On appeal, the United States Court of Appeals for the Fifth Circuit held that disparate impact claims are allowed under the FHA, but that the District Court should have required ICP (instead of TDHCA) to prove that the allocations could have been made in a less discriminatory manner. TDHCA appealed to the U.S. Supreme Court.


The U.S. Supreme Court Weighs In

The Supreme Court, while finding that disparate impact claims are cognizable under the FHA, limited when those claims will be successful, especially with respect to builders and developers. For example, the Court explained:

  • That the free-market spirit of builders and developers should not be constrained by the FHA. In particular, the Court noted that home builders and developers who are simply trying to revitalize areas with housing should not be subject to a disparate impact claim. The Court stated that “[i]t would be paradoxical to construe the FHA to impose onerous costs on actors who encourage revitalizing dilapidated housing in our Nation’s cities merely because some other priority might seem preferable. Entrepreneurs must be given latitude to consider market factors.” (Op. at 19). Further, the Court stated that private developers should not be put “in a double bind of liability, subject to suit whether they choose to rejuvenate a city core or to promote new low-income housing in suburban communities.” (Id.)
  • That disparate impact claims targeting illegal government action, not developer action, “reside at the heartland of disparate-impact liability.” The Court provided examples of unlawful housing restrictions, including “zoning law[s] preventing construction of multifamily rental units” and “multifamily dwellings.” In particular, the Court noted that the availability of disparate impact should be used by private developers “to vindicate the FHA’s objectives and to protect their property rights by stopping municipalities from enforcing arbitrary and, in practice, discriminatory ordinances barring the construction of certain types of housing units.” (Op. at 17).
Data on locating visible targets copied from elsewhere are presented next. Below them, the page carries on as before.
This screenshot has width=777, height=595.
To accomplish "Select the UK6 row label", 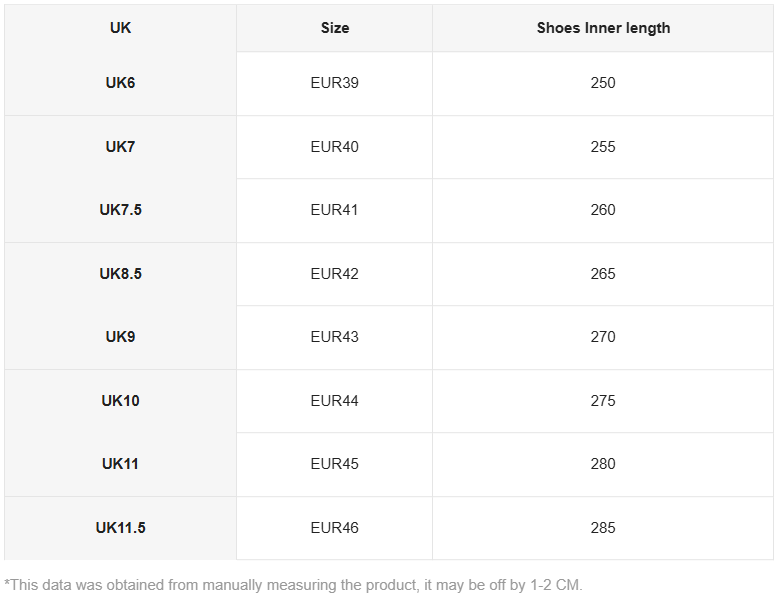I will click(120, 83).
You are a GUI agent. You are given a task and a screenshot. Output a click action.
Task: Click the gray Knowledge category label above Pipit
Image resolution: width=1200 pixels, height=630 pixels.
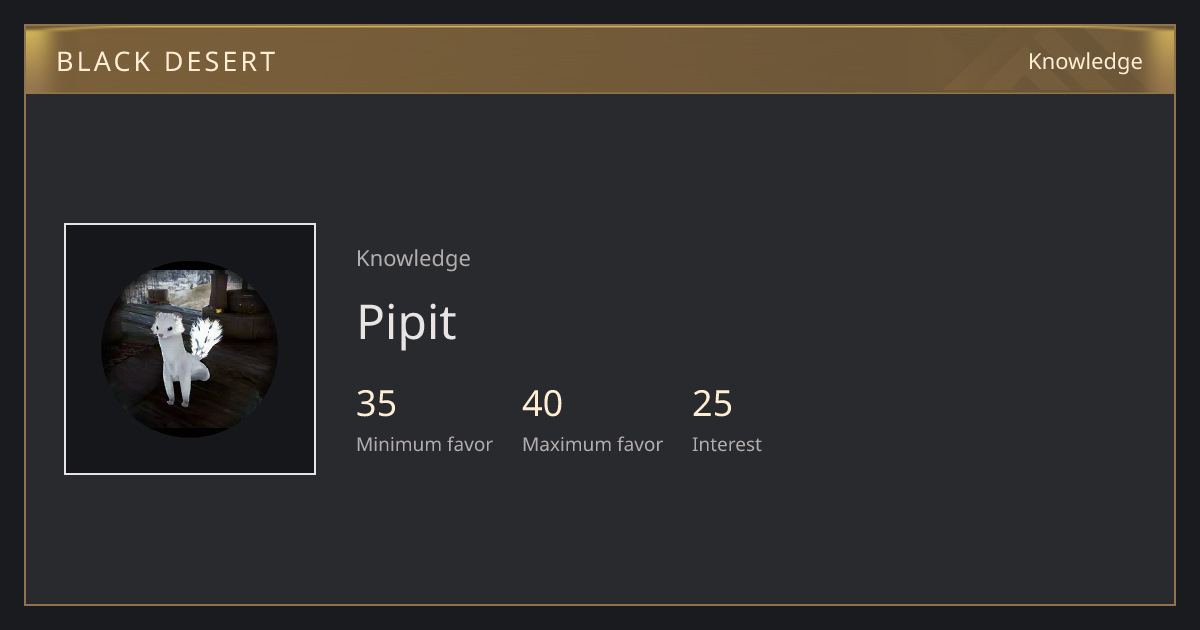click(x=413, y=259)
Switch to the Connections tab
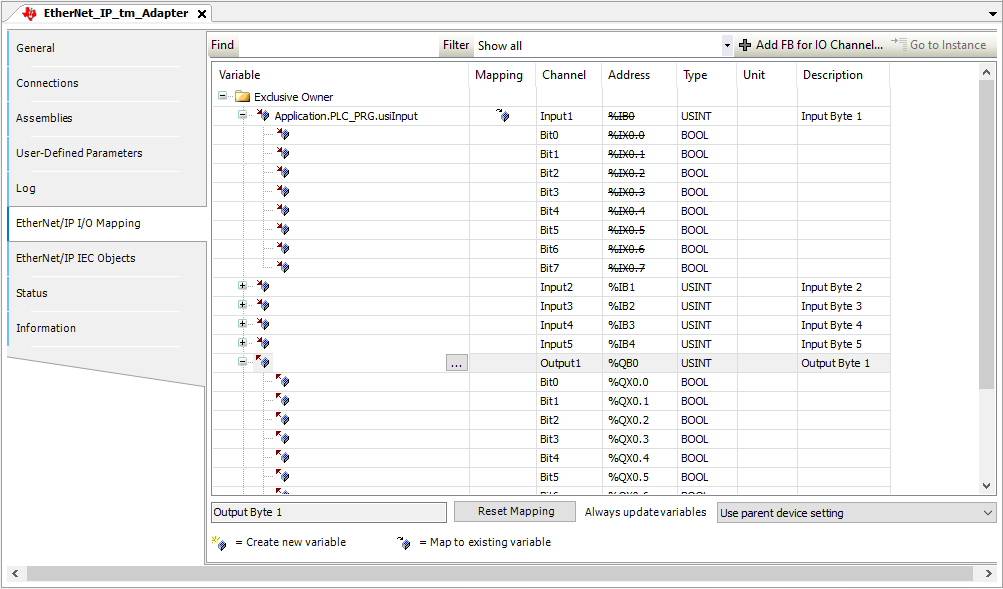 pos(47,83)
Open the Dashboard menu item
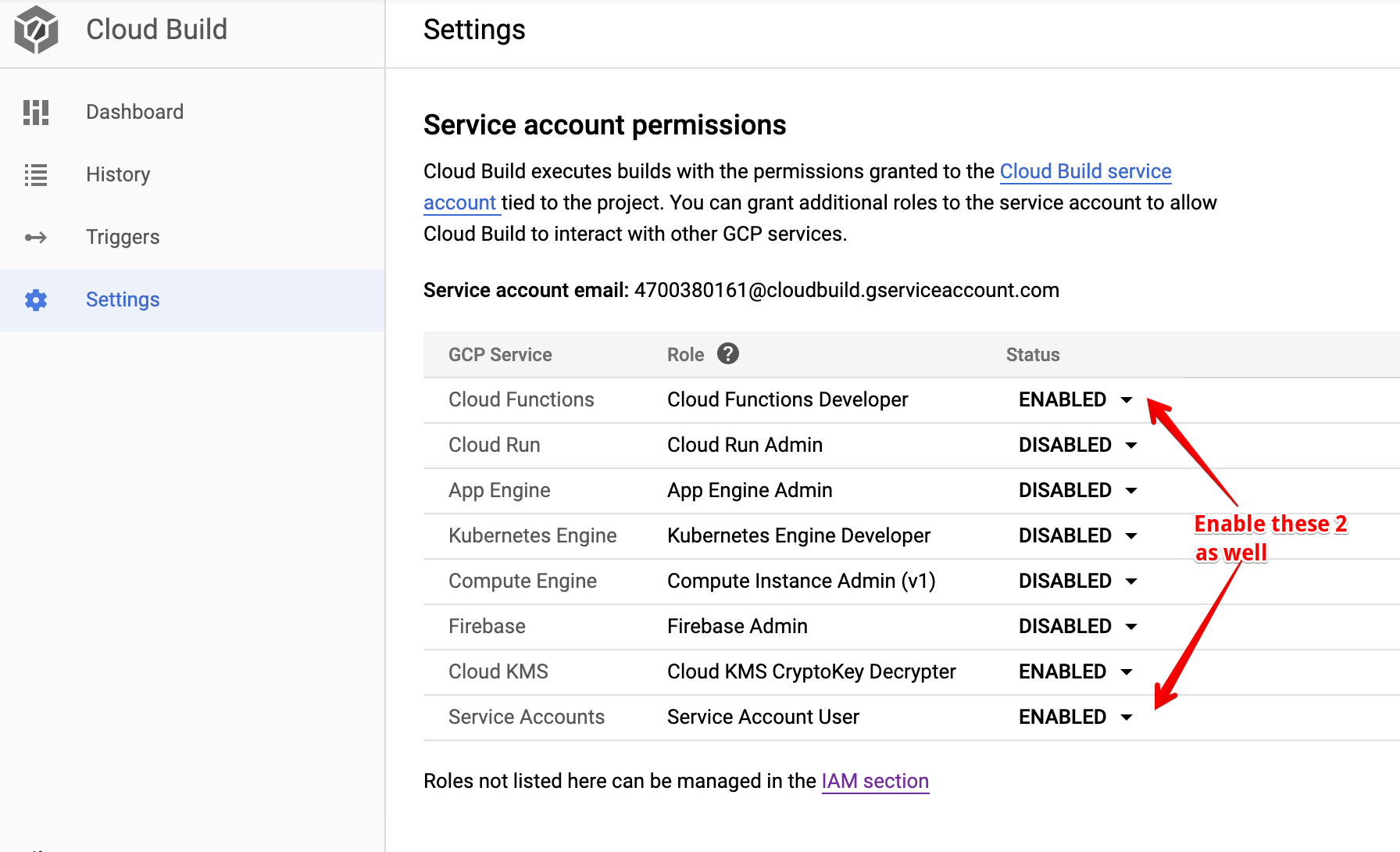The image size is (1400, 852). click(x=134, y=113)
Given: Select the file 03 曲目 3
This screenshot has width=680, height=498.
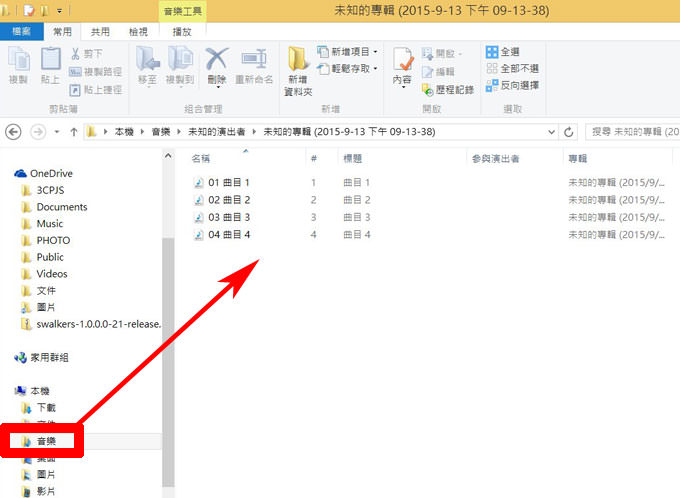Looking at the screenshot, I should pyautogui.click(x=228, y=217).
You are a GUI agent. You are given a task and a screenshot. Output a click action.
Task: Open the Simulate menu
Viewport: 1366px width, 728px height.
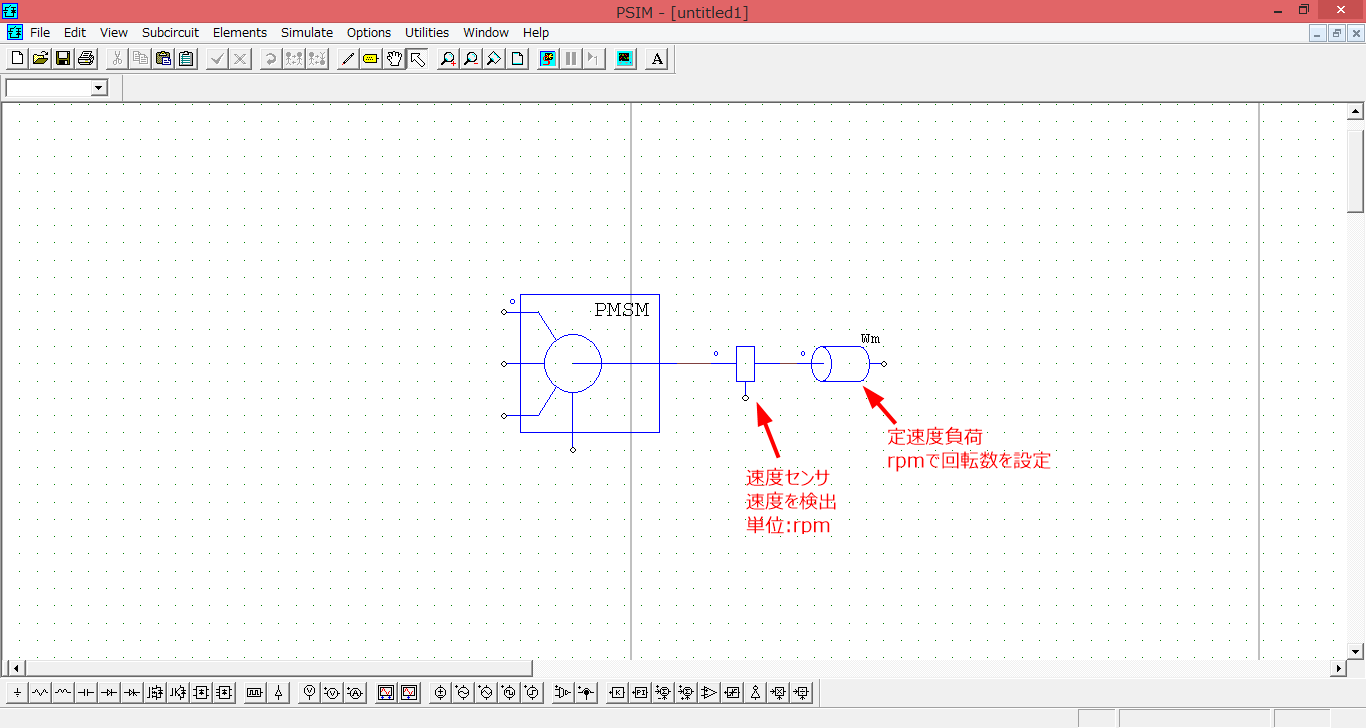(307, 32)
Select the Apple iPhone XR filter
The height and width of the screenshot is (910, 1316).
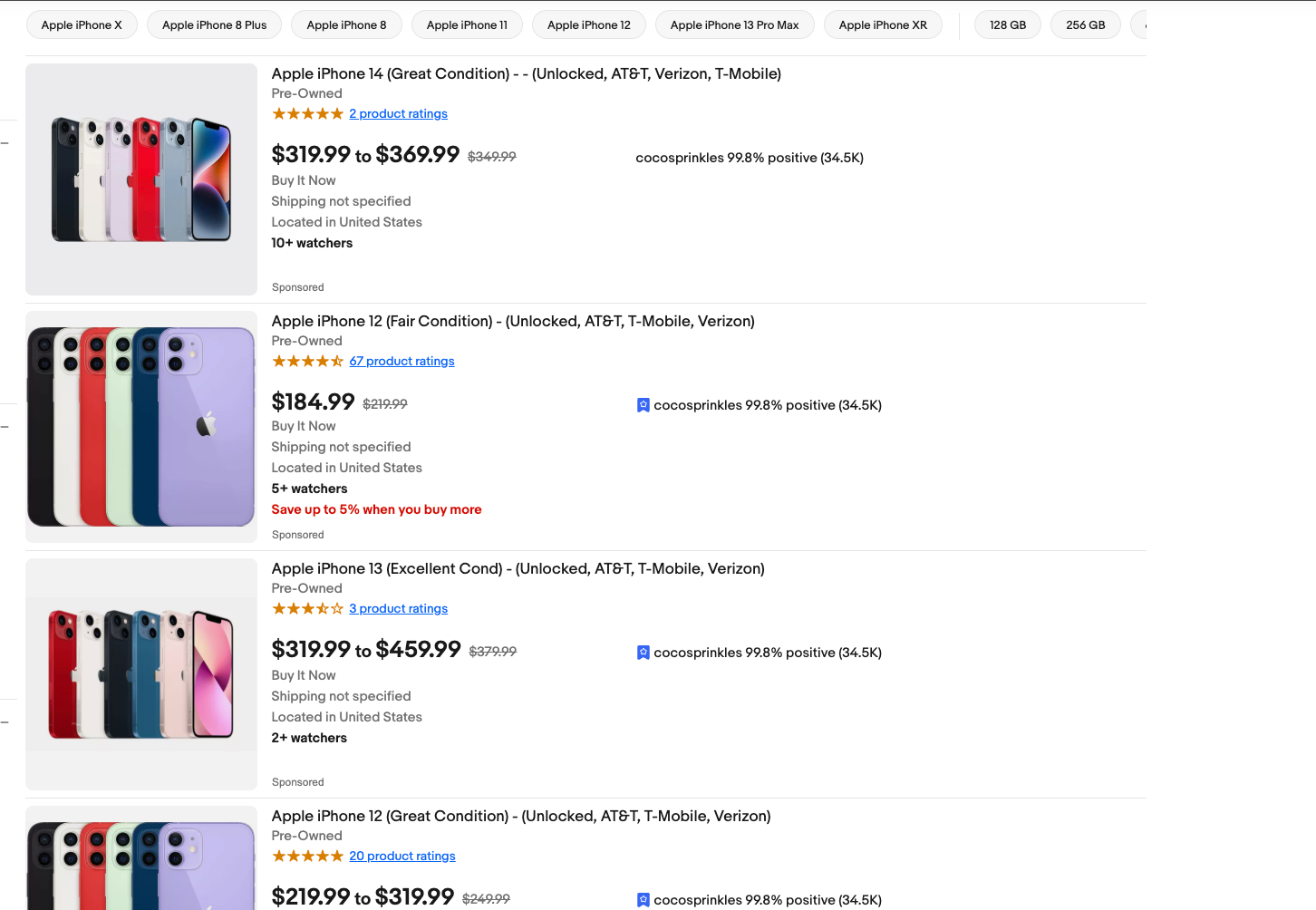click(883, 24)
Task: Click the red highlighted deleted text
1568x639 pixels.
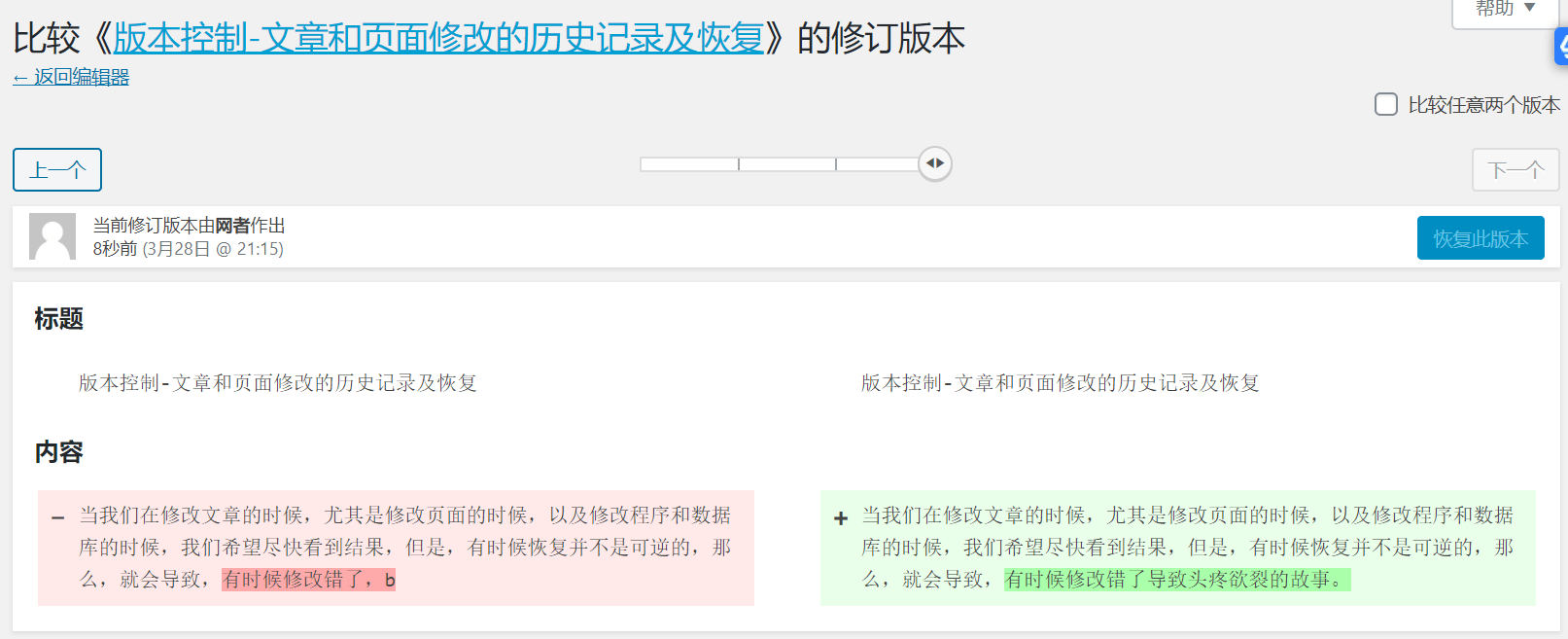Action: tap(308, 580)
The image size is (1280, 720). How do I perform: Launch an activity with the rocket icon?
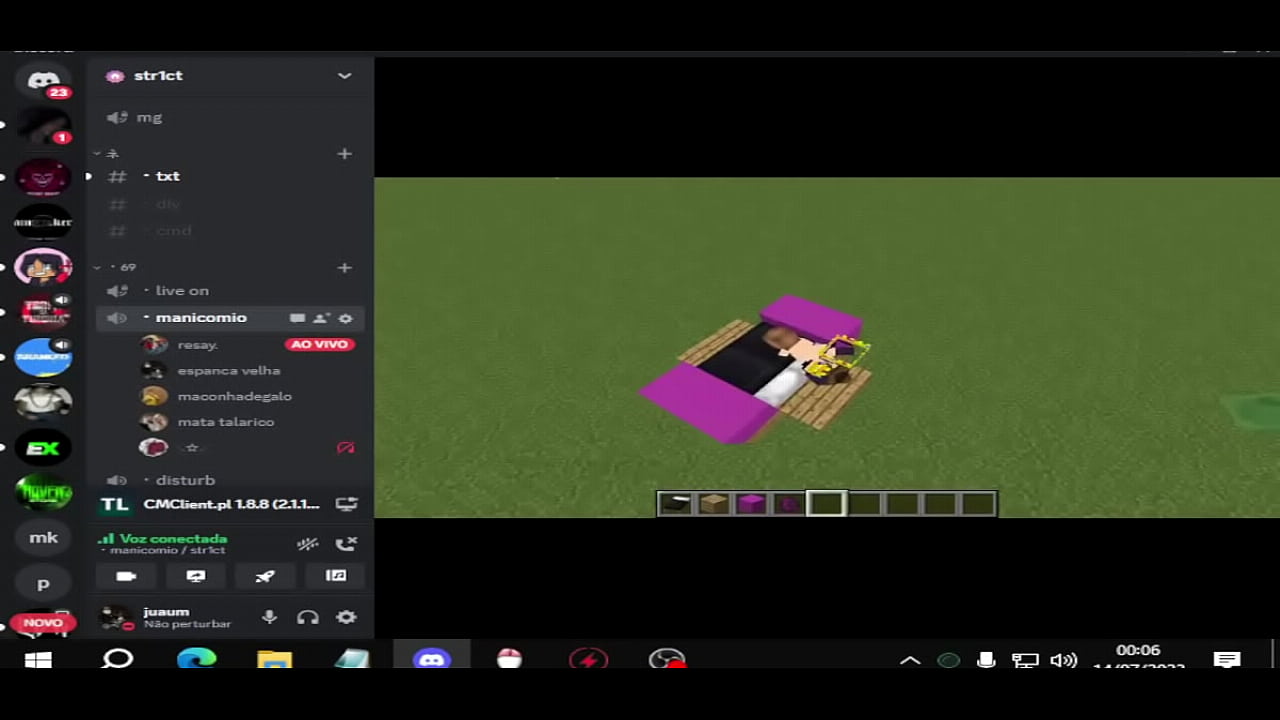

And even in a situation where a plaintiff brings a disparate impact claim against a builder, the Court noted that a lawsuit “challenging the decision of a private developer to construct a new building in one location rather than in another will not easily be able to show that this is a policy causing a disparate impact because such a one-time decision may not be a policy at all.” (Op. at 20).
  • Noted that disparate impact claims that rely on statistical disparity alone “must fail if the plaintiff cannot point to a defendant’s policy or policies causing that disparity.” The Court suggested, “it seems difficult to say as a general matter that a decision to build low-income housing in a blighted inner-city neighborhood instead of a suburb is discriminatory, or vice versa.”  (Op. at 20). This statement by the Court certainly suggests that developers should not be subject to disparate impact claims for providing low income housing opportunities in the inner city.

Next Steps for the TDHCA Case

The Supreme Court has now sent the case back to the Fifth Circuit for further proceedings. The Fifth Circuit may simply send the case back to the District Court, which would then have to analyze the facts in light of the Supreme Court's decision. In that instance, TDHCA would likely have stronger arguments to combat a claim of disparate impact than it did when ICP first filed complaint in the District Court.

NAHB’s legal staff will continue to stay on top of this case as it moves back down through the courts, and if possible provide NAHB's view of the issues at hand.